Recipe by JackieOhNo!
I love my slow cooker, and I love to make pot roasts. There are so many variations, and I think I've tried them all. However, this is one I really like, and return to again and again. I like to serve this with some garlic mashed potatoes for a fully flavorful meal.
Top Review by Sydney Mike
Although I pretty much followed the recipe, i did cut back on the olive oil, using just about 2 1/2 tablespoons, which was plenty, I thought! I also left out the mushrooms as I really do like 'em, at the most, just slightly cooked! Other than those changes, it was the recipe as given, & we had ourselves a wonderfully flavorful roast dinner! Made for some left-overs, too, which is always a plus in our house! [Tagged & made in Please Review My Recipe]
- 1⁄3 cup olive oil
- 1 (2 1/2-3 lb) bottom round pot roast
- 2 large onions, quartered
- 2 celery ribs, thinly sliced (2 cups)
- 2 large carrots, peeled, thinly sliced (2 cups)
- 3 garlic cloves, minced
- 1 (6 ounce) can tomato paste
- 1 cup dry red wine
- 1 (1/2 ounce) package dried mushroom (such as portobello or cremini)

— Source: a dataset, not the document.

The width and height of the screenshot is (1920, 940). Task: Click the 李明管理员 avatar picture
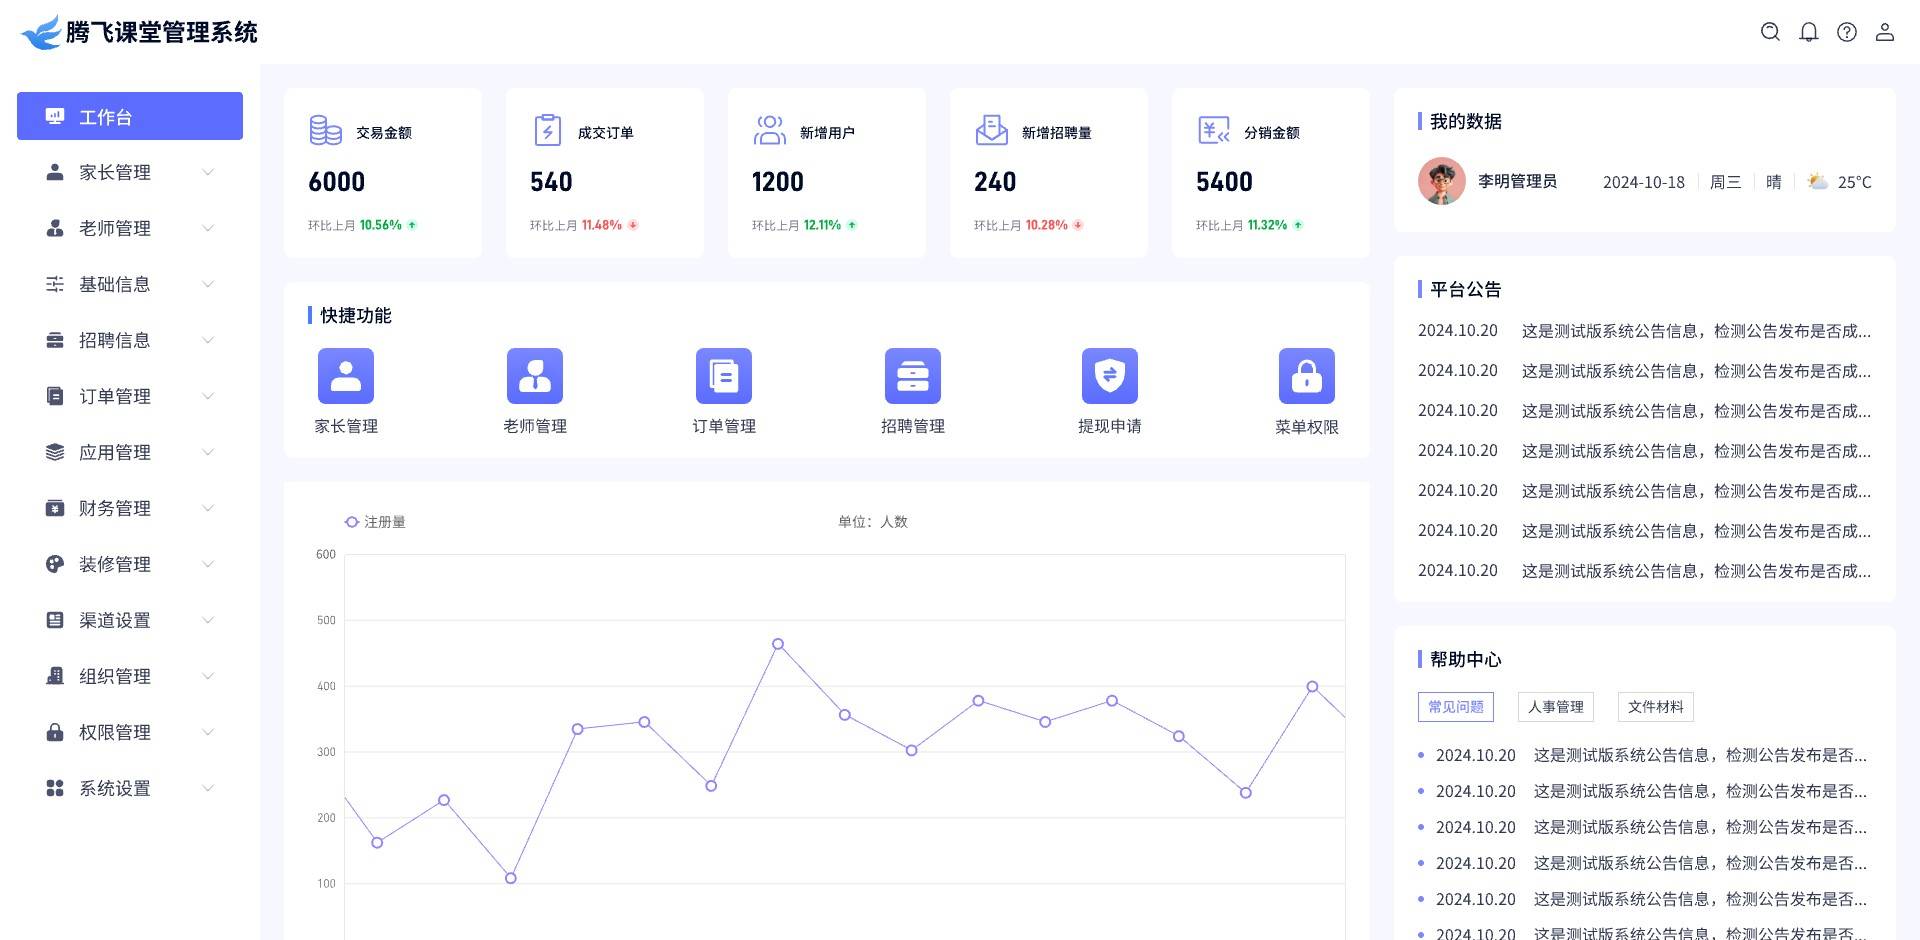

- kosher salt (to taste, I use about 1/2 tablespoon)
- 1 teaspoon dried oregano
- 1 (28 ounce) canchopped plum tomatoes, liquid reserved
Directions See How It's Made
- Heat the oil in a large pan over medium-high heat and brown the roast on all sides. Transfer the roast to a 4- to 6-quart slow cooker.
- To the oil remaining in the pan, add the onions, celery, carrots, and garlic. Cook, stirring frequently, until tender, about 10 minutes. Add the tomato paste and stir to coat the vegetables; transfer to the cooker.
- Pour the wine into the pan and deglaze, scraping up any browned bits, then pour the contents of the pan into the cooker. Add the mushrooms, salt, oregano, and tomatoes (as well as about 1 cup of their liquid). Cook 8 hours on low heat, or 4 hours on high heat.